Scholar and dancer Avanthi Meduri

The highlight of Avanthi Meduri’s recent talk at the National Institute of Advanced Studies can be summarized into one sentence —the trans-nationalism of Indian performing arts. The talk revolved around two art forms: Bharatanatya and Kudiyattam. She looks at these two art forms, which can also be considered as heritage arts, from a “post-colonial and transnational framework to historicize this cultural production and develop this perspective by re-thinking Indian arts production within a global framework”.

Avanthi is a scholar, dancer and reader in dance and performance Studies,. She is also the convener of the first post graduate programme in South Asian Dance Studies launched at Roehampton University in London in 2005.

She essentially talked about how performance art forms were integrated into the global, mainly British and American, societies.

She began her talk by defining cultural globalization and transnationalisation, quoting I. Grewal. She then went on to establish the eight classical dance forms of India and how these forms were displaced, how colonial role had “devastating effects” on performing arts.

But since the 19th century, the dance forms had begun to be safeguarded, though they were also, at that time, considered ancient and associated with rituals and worship.
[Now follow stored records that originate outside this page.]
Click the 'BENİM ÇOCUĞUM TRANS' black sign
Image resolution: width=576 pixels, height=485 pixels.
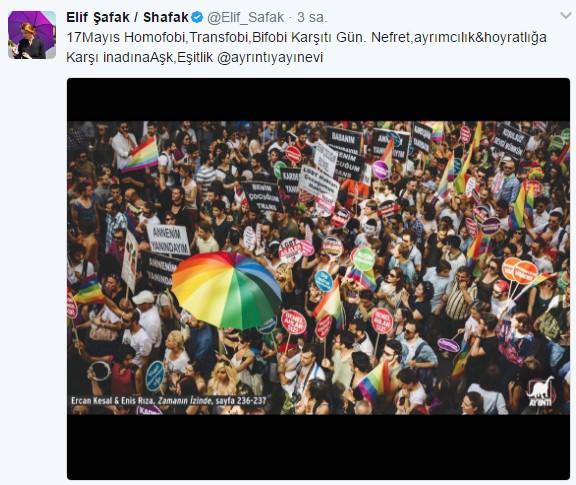262,197
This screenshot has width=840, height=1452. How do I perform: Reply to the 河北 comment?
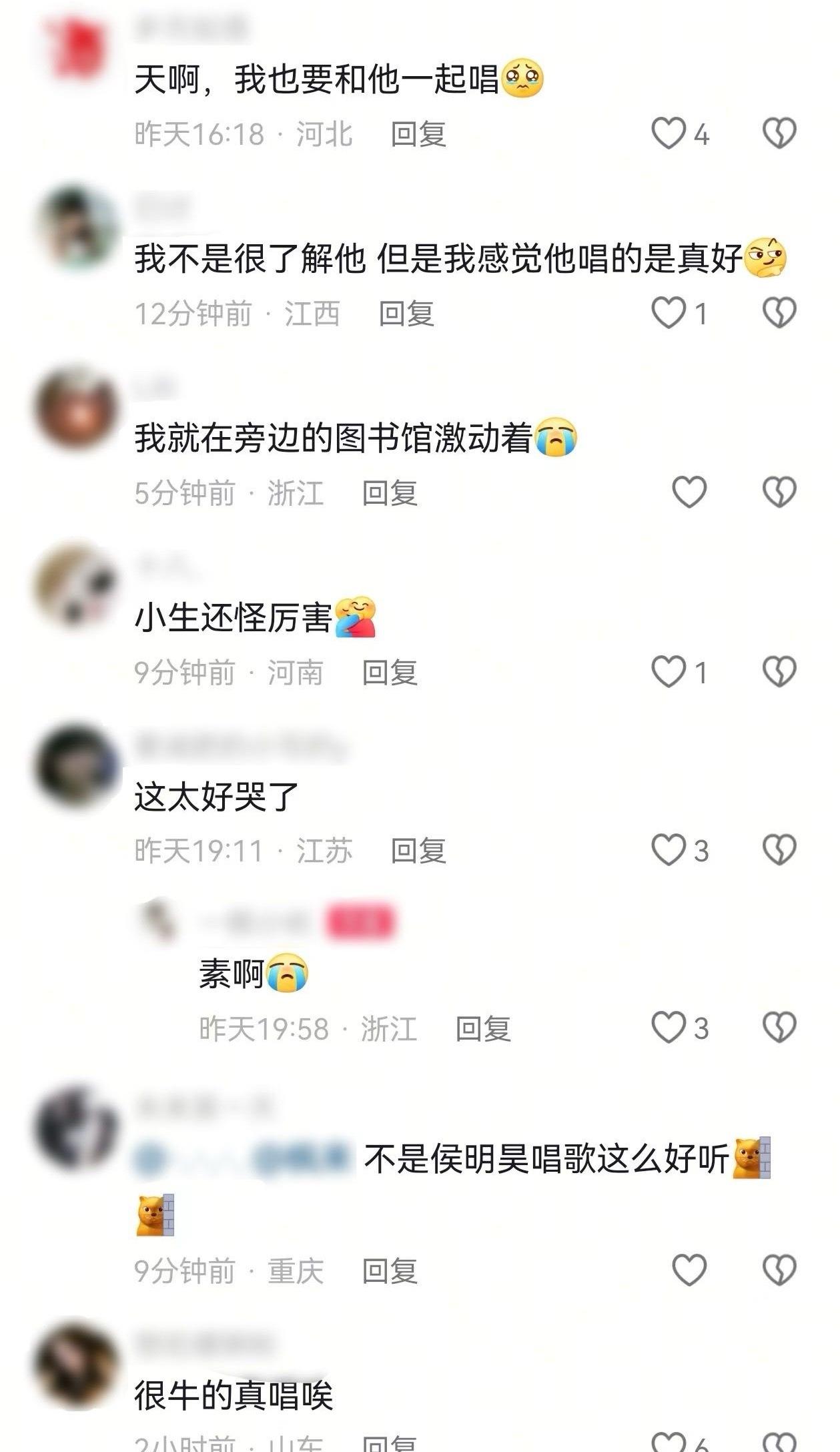(418, 134)
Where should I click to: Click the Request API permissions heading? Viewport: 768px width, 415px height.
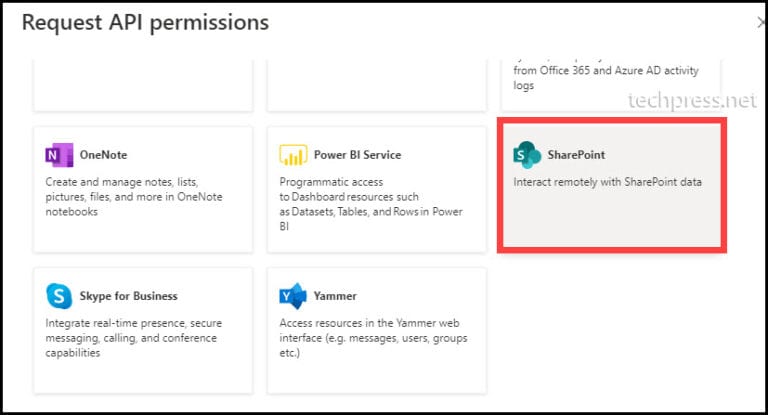(145, 23)

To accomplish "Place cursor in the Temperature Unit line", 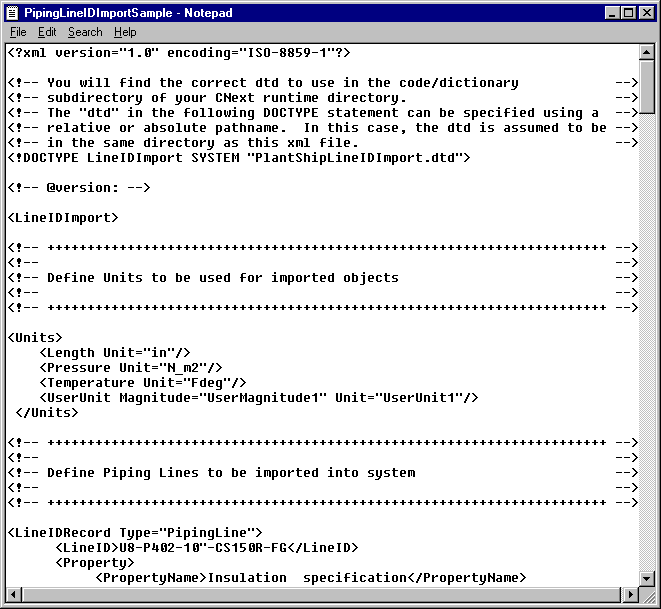I will pyautogui.click(x=142, y=382).
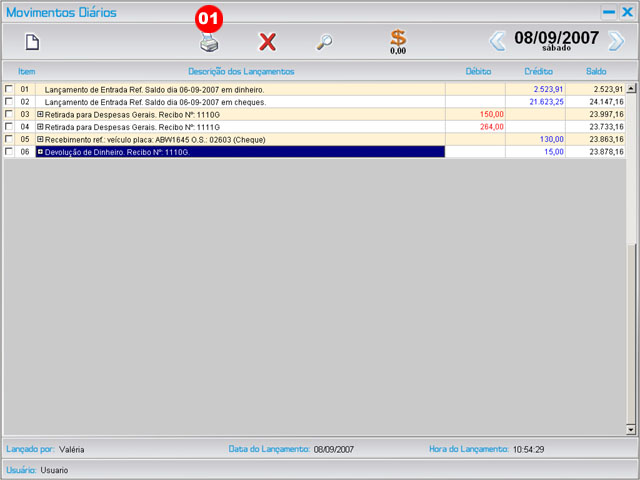This screenshot has height=480, width=640.
Task: Click the red 01 marker badge
Action: pyautogui.click(x=208, y=19)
Avanthi explained how the history of Bharatanatya was captured within its name, as it contains a reference to Bharata’s Natyashastra and also the teacher who taught Bharatam to the nation of Bharat.

It was only in the 1930s that the art form was revived as a national art form. In the 1950s, it gained legitimacy. She also showed how much of the discourse around Bharatanatya revolves around two women: Rukmini Devi Arundale and T.Balasaraswati, who took their performances abroad.
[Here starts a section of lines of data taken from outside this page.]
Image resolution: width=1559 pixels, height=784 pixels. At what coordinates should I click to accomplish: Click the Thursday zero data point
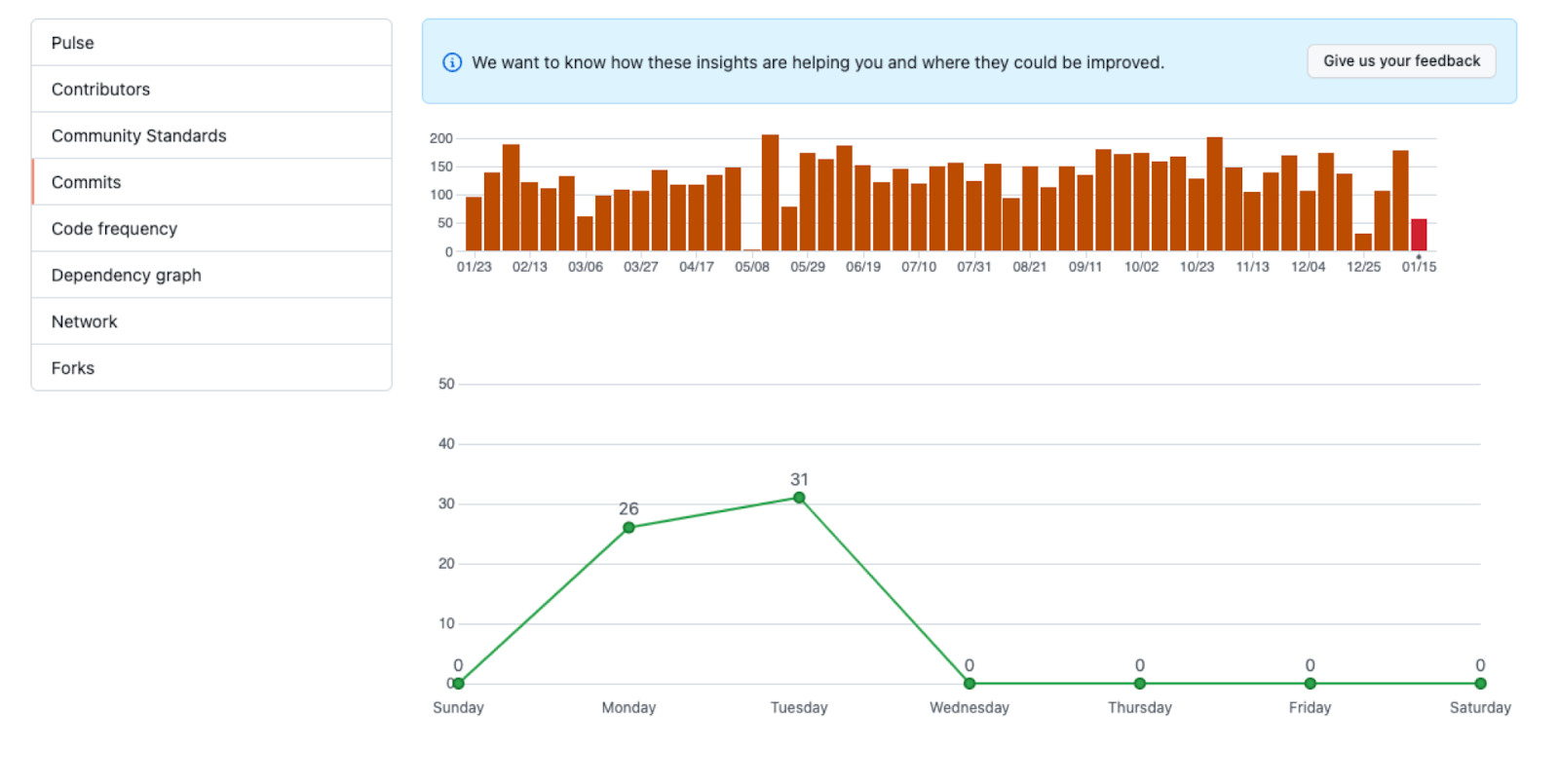point(1140,684)
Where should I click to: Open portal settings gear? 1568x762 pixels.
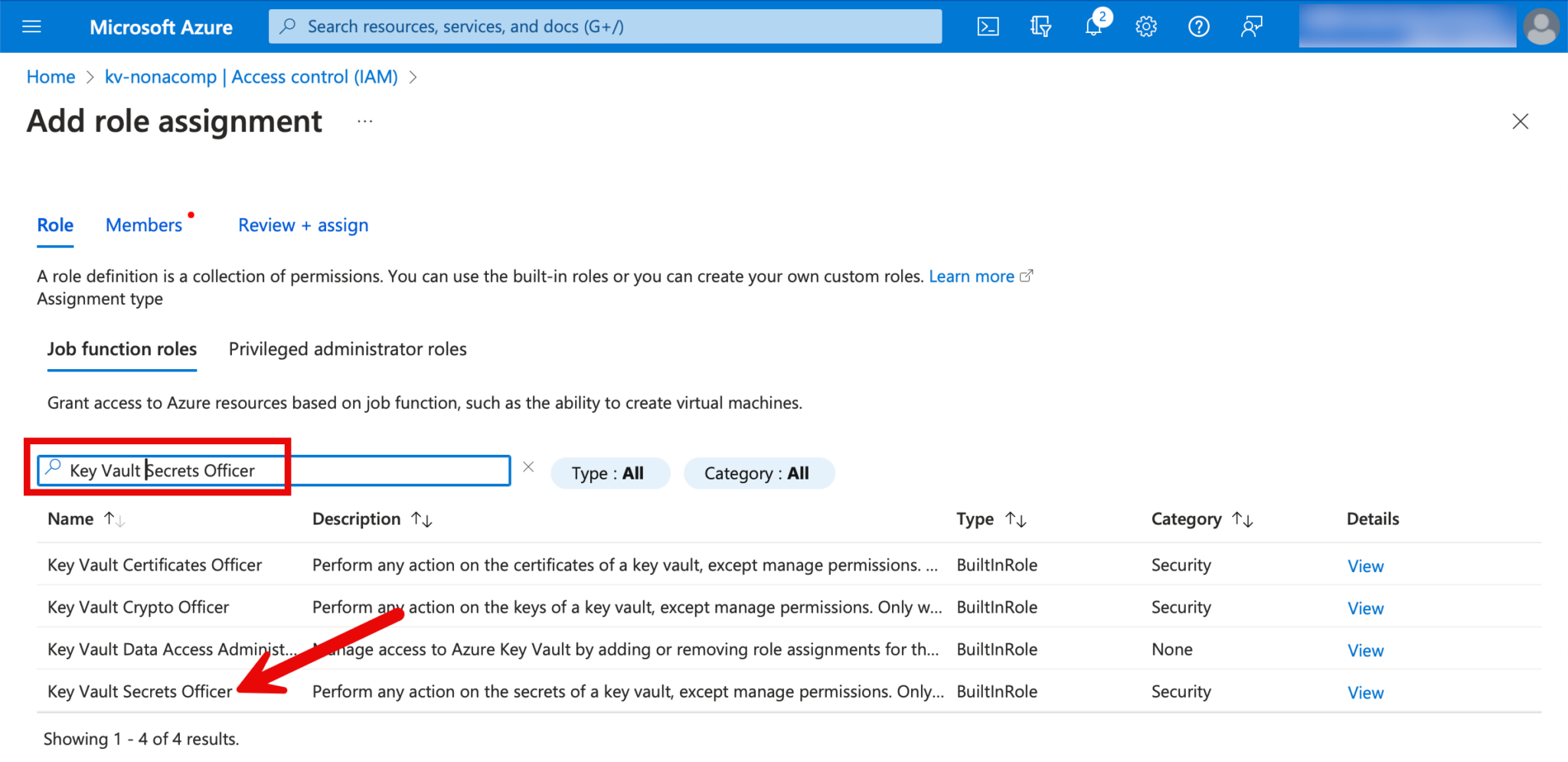[x=1145, y=27]
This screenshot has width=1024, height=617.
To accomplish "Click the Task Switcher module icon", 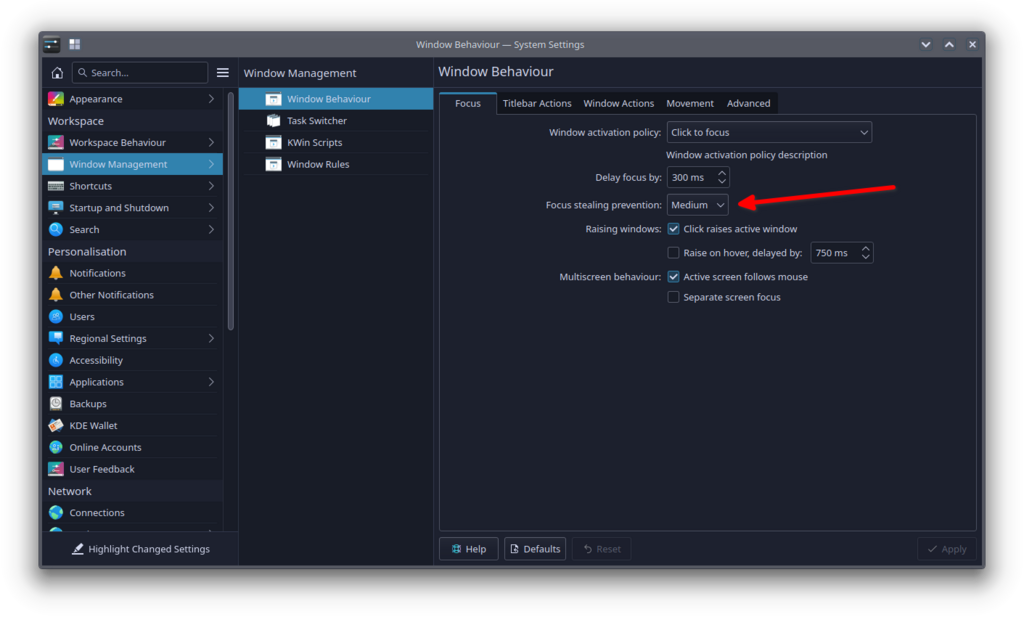I will 273,121.
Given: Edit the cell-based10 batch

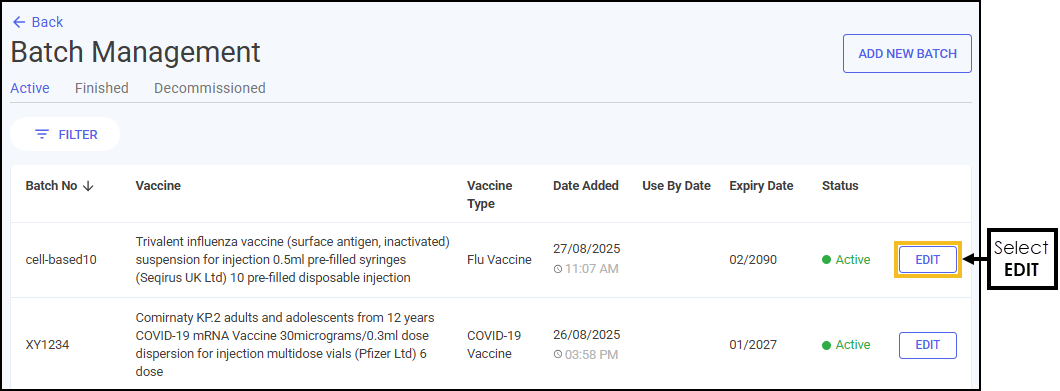Looking at the screenshot, I should pos(928,260).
This also brought in a dynamism between travel and English commentary in the performance. Bharatnatya travelled to Tanjore in 1799 to Chennai in 1920, to Kalakshetra in 1930, New Delhi in 1950 and to New York and California in the 1970s.
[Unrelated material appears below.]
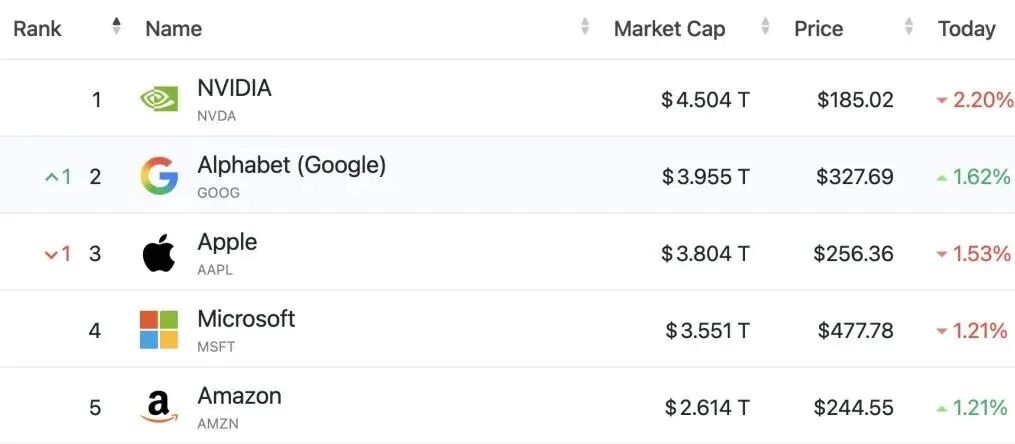Click the Alphabet Google logo icon
This screenshot has width=1015, height=444.
click(159, 176)
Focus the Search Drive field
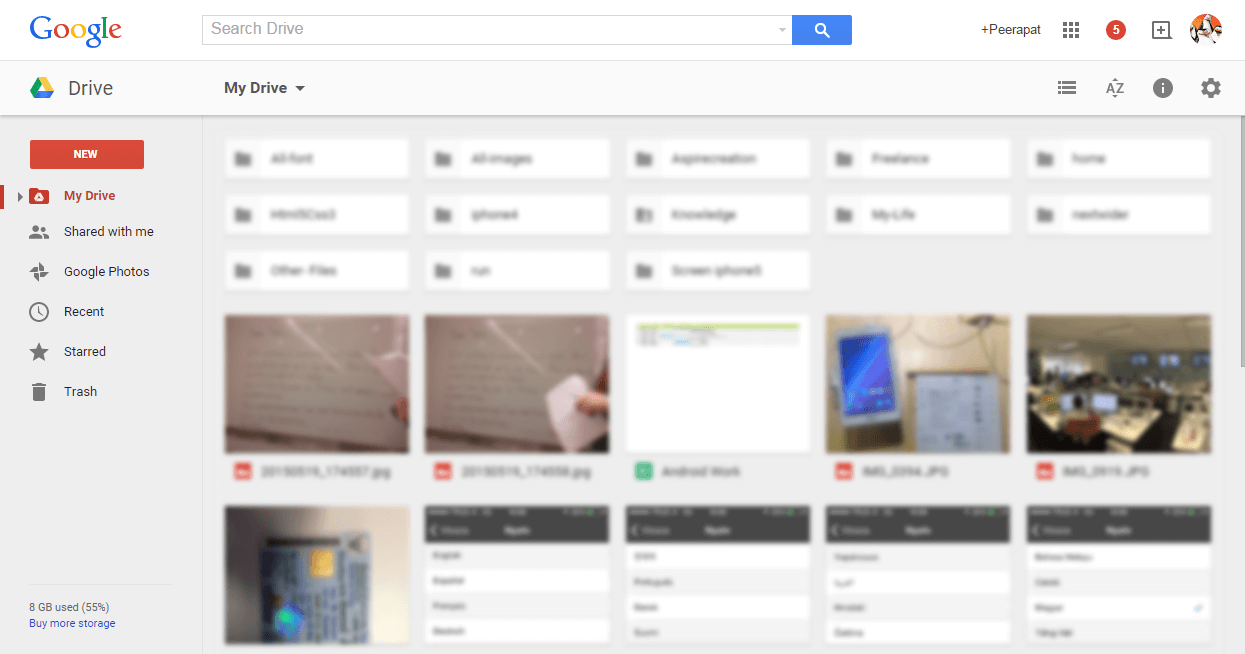This screenshot has width=1245, height=654. (490, 30)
Avanthi then drew attention to the simultaneous rise and fall of the Devadasis (temple performers) in the 18-19 centuries when their performances were translated for the benefit of the Europeans or Englishmen.She also talked of how Kudiyattam, the tradition of performing plays in Sanskrit in Kerala, was brought into the mainstream under the tradition of oral and intangible heritage by the UNESCO, aided by Adoor Gopalakrishnan’s film, which was shot in the 16 century temple theatre complex.

Now, she said, dancers who had travelled abroad set-up their own “Little India” schools which have and continue to forge links with cultural centres, like Kalakshetra, in India. Avanthi said there were about 250 Bharatanatya schools in America and over 60 schools in London and spoke of how they are now classified as South Asian art forms, after being considered ethnic forms.